What is being asked: Would you output the following records verbatim and skip the images in them?

Extracted data:
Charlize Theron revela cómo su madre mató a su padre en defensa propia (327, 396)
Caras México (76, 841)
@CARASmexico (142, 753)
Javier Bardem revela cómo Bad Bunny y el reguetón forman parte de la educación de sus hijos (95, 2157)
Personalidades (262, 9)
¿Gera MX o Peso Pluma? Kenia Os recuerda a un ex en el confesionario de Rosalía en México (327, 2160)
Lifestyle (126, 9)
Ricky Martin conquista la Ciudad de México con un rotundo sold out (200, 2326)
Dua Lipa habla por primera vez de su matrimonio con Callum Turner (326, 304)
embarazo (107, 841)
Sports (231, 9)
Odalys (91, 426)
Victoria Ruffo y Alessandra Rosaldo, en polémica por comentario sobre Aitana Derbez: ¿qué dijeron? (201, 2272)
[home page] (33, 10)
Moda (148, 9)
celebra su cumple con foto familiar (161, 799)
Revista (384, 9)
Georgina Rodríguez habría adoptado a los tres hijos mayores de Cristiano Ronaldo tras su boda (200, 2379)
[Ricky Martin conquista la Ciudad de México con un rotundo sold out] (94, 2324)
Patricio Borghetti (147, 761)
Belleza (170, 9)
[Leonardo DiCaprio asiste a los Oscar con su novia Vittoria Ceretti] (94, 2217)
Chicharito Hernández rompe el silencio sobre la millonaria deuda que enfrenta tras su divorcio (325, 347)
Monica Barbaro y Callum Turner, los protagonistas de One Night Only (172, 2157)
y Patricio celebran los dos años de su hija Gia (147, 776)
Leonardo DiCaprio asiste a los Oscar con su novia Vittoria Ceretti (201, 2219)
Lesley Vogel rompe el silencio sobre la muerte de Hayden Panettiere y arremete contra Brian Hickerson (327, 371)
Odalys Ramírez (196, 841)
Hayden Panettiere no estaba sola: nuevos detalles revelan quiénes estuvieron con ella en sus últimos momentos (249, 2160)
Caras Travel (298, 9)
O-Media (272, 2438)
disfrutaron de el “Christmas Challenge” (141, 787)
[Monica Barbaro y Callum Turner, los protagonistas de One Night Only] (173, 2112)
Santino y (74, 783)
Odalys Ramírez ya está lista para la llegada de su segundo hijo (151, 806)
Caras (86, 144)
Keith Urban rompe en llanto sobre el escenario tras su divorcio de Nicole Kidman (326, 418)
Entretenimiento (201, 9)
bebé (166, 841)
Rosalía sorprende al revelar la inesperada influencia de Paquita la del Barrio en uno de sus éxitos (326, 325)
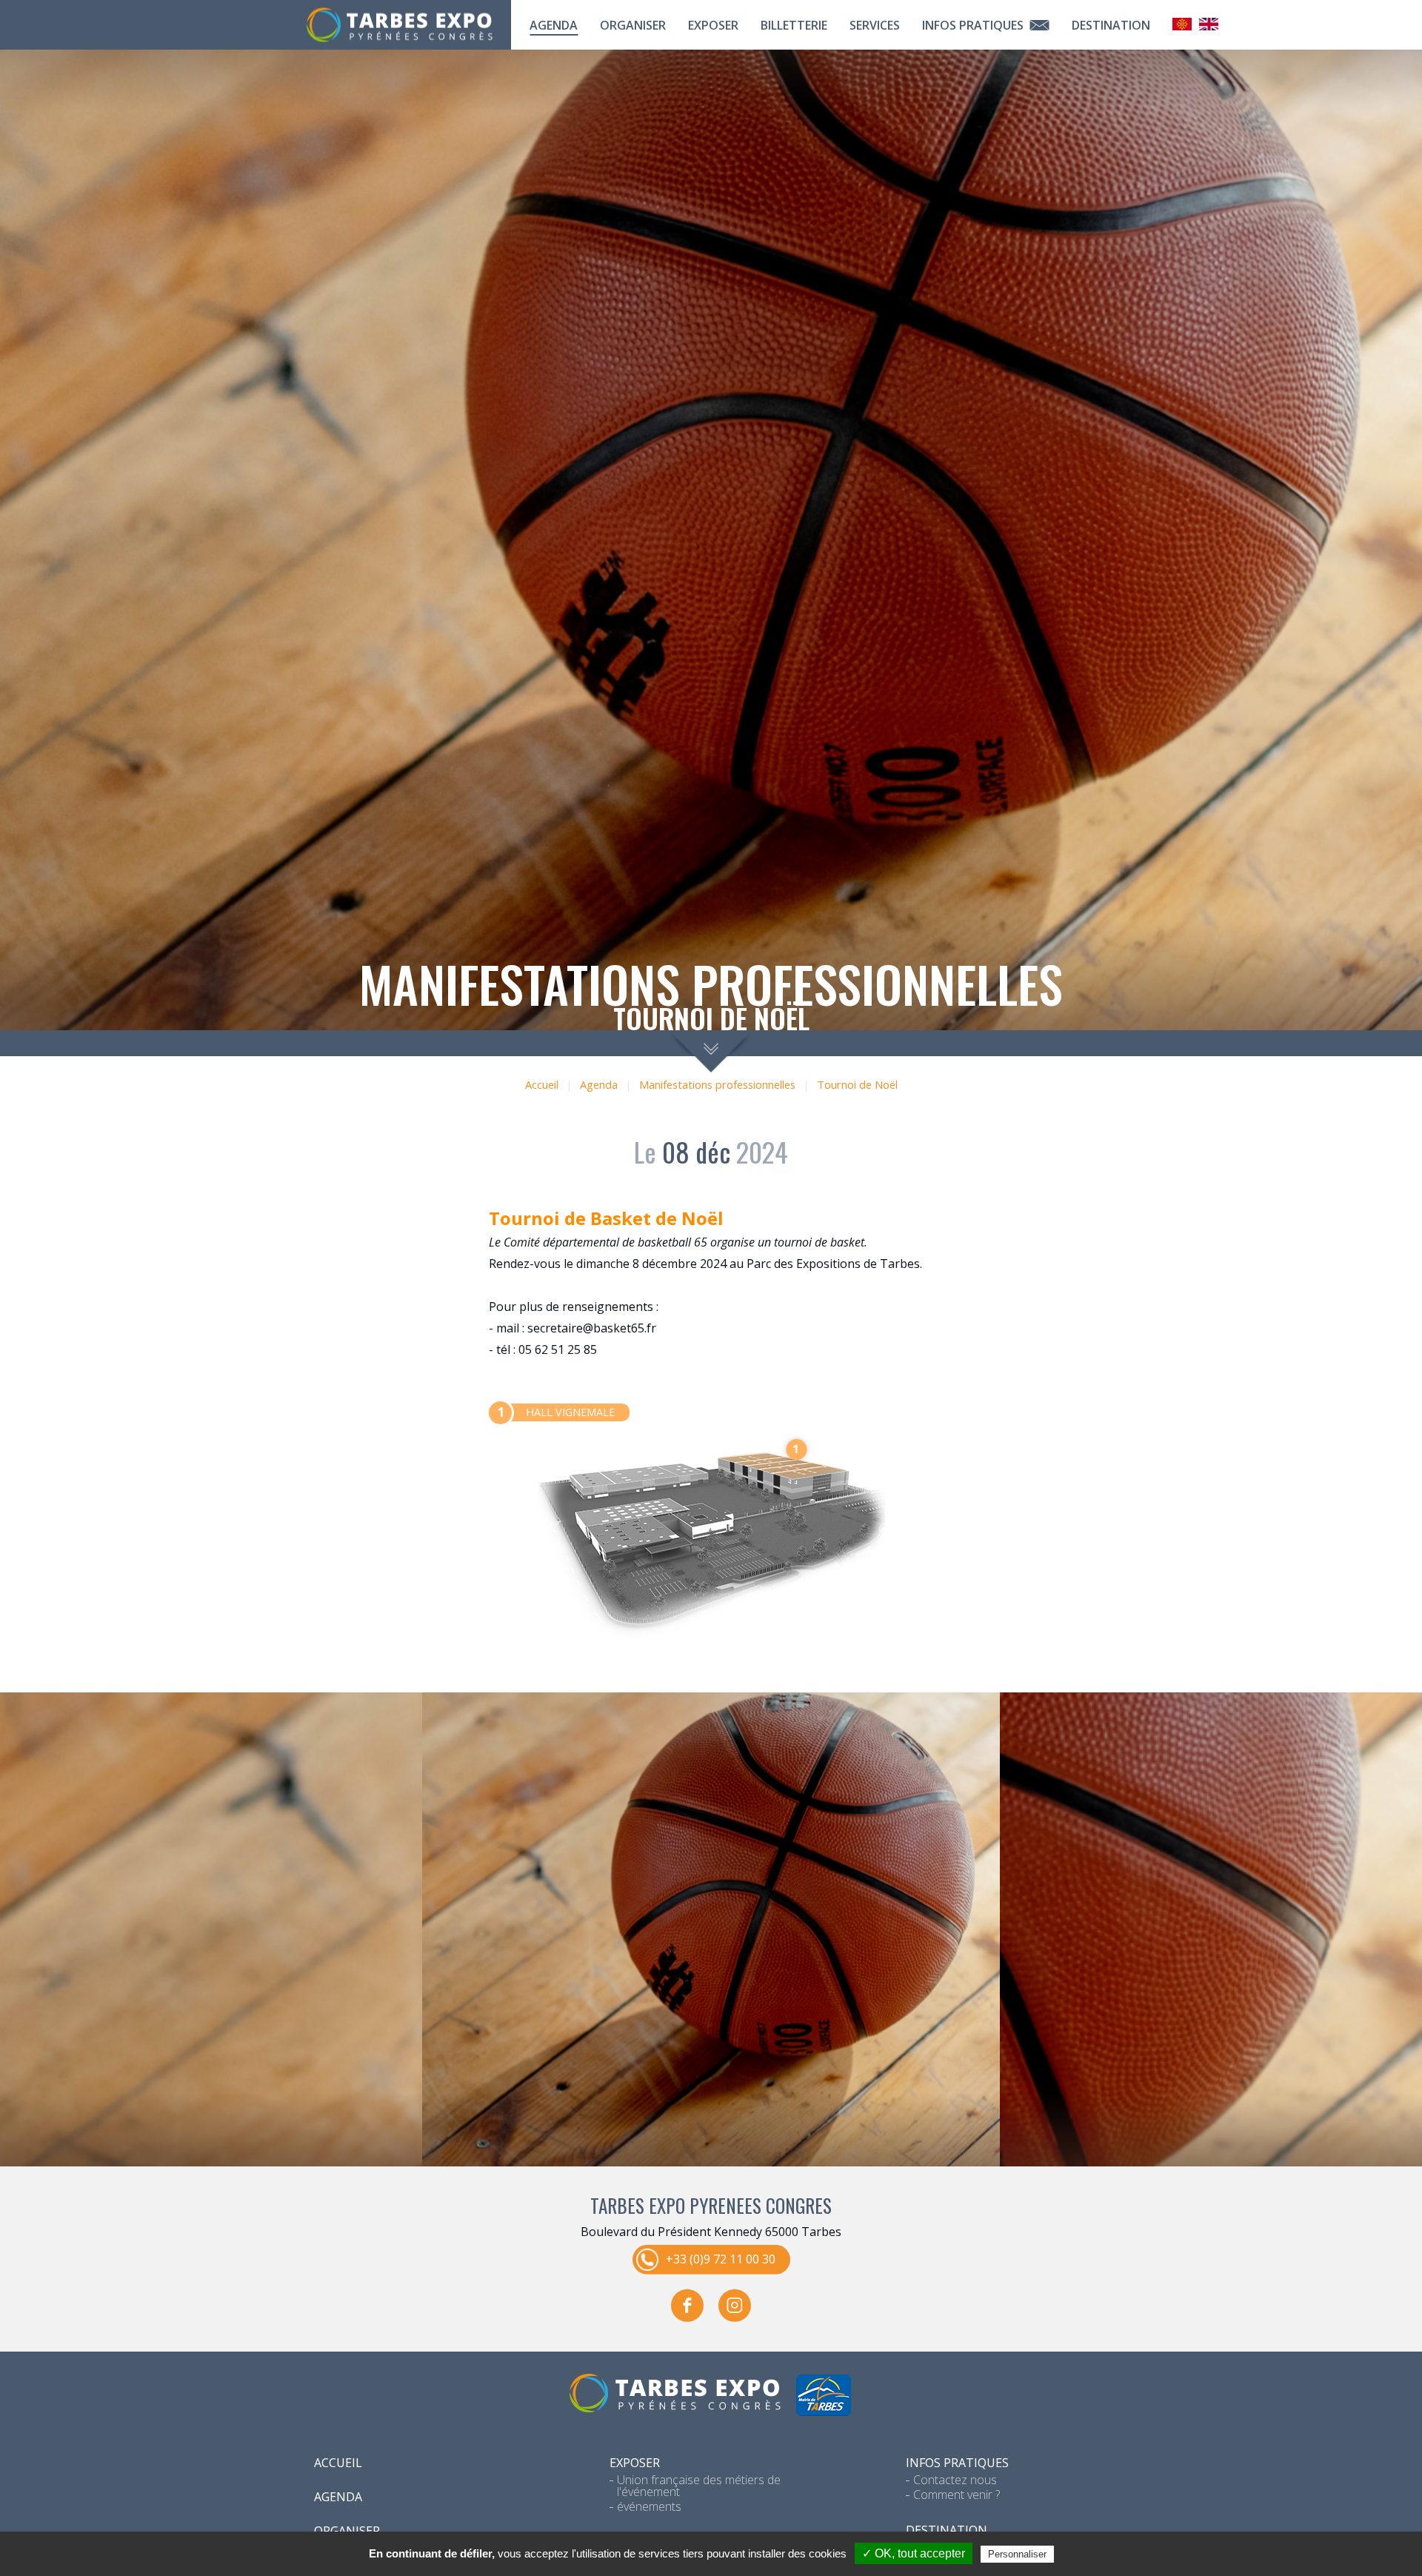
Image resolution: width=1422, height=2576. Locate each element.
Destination (1111, 25)
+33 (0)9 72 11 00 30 (720, 2259)
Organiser (633, 25)
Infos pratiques (974, 25)
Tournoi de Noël (857, 1084)
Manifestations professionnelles (717, 1084)
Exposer (713, 25)
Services (874, 25)
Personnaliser (1017, 2554)
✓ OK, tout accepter (913, 2553)
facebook (687, 2306)
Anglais (1208, 24)
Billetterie (794, 25)
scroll (711, 1051)
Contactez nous (955, 2479)
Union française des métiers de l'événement (699, 2485)
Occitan (1182, 24)
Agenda (554, 25)
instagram (735, 2306)
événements (649, 2506)
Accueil (541, 1084)
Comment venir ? (956, 2494)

Answer section:
Charlize Theron revela cómo su madre mató a su padre en defensa propia (327, 396)
Caras México (76, 841)
@CARASmexico (142, 753)
Javier Bardem revela cómo Bad Bunny y el reguetón forman parte de la educación de sus hijos (95, 2157)
Personalidades (262, 9)
¿Gera MX o Peso Pluma? Kenia Os recuerda a un ex en el confesionario de Rosalía en México (327, 2160)
Lifestyle (126, 9)
Ricky Martin conquista la Ciudad de México con un rotundo sold out (200, 2326)
Dua Lipa habla por primera vez de su matrimonio con Callum Turner (326, 304)
embarazo (107, 841)
Sports (231, 9)
Odalys (91, 426)
Victoria Ruffo y Alessandra Rosaldo, en polémica por comentario sobre Aitana Derbez: ¿qué dijeron? (201, 2272)
[home page] (33, 10)
Moda (148, 9)
celebra su cumple con foto familiar (161, 799)
Revista (384, 9)
Georgina Rodríguez habría adoptado a los tres hijos mayores de Cristiano Ronaldo tras su boda (200, 2379)
[Ricky Martin conquista la Ciudad de México con un rotundo sold out] (94, 2324)
Patricio Borghetti (147, 761)
Belleza (170, 9)
[Leonardo DiCaprio asiste a los Oscar con su novia Vittoria Ceretti] (94, 2217)
Chicharito Hernández rompe el silencio sobre la millonaria deuda que enfrenta tras su divorcio (325, 347)
Monica Barbaro y Callum Turner, los protagonistas de One Night Only (172, 2157)
y Patricio celebran los dos años de su hija Gia (147, 776)
Leonardo DiCaprio asiste a los Oscar con su novia Vittoria Ceretti (201, 2219)
Lesley Vogel rompe el silencio sobre la muerte de Hayden Panettiere y arremete contra Brian Hickerson (327, 371)
Odalys Ramírez (196, 841)
Hayden Panettiere no estaba sola: nuevos detalles revelan quiénes estuvieron con ella en sus últimos momentos (249, 2160)
Caras Travel (298, 9)
O-Media (272, 2438)
disfrutaron de el “Christmas Challenge” (141, 787)
[Monica Barbaro y Callum Turner, los protagonistas de One Night Only] (173, 2112)
Santino y (74, 783)
Odalys Ramírez ya está lista para la llegada de su segundo hijo (151, 806)
Caras (86, 144)
Keith Urban rompe en llanto sobre el escenario tras su divorcio de Nicole Kidman (326, 418)
Entretenimiento (201, 9)
bebé (166, 841)
Rosalía sorprende al revelar la inesperada influencia de Paquita la del Barrio en uno de sus éxitos (326, 325)
Image resolution: width=1422, height=2576. Locate each element.
Destination (1111, 25)
+33 (0)9 72 11 00 30 (720, 2259)
Organiser (633, 25)
Infos pratiques (974, 25)
Tournoi de Noël (857, 1084)
Manifestations professionnelles (717, 1084)
Exposer (713, 25)
Services (874, 25)
Personnaliser (1017, 2554)
✓ OK, tout accepter (913, 2553)
facebook (687, 2306)
Anglais (1208, 24)
Billetterie (794, 25)
scroll (711, 1051)
Contactez nous (955, 2479)
Union française des métiers de l'événement (699, 2485)
Occitan (1182, 24)
Agenda (554, 25)
instagram (735, 2306)
événements (649, 2506)
Accueil (541, 1084)
Comment venir ? (956, 2494)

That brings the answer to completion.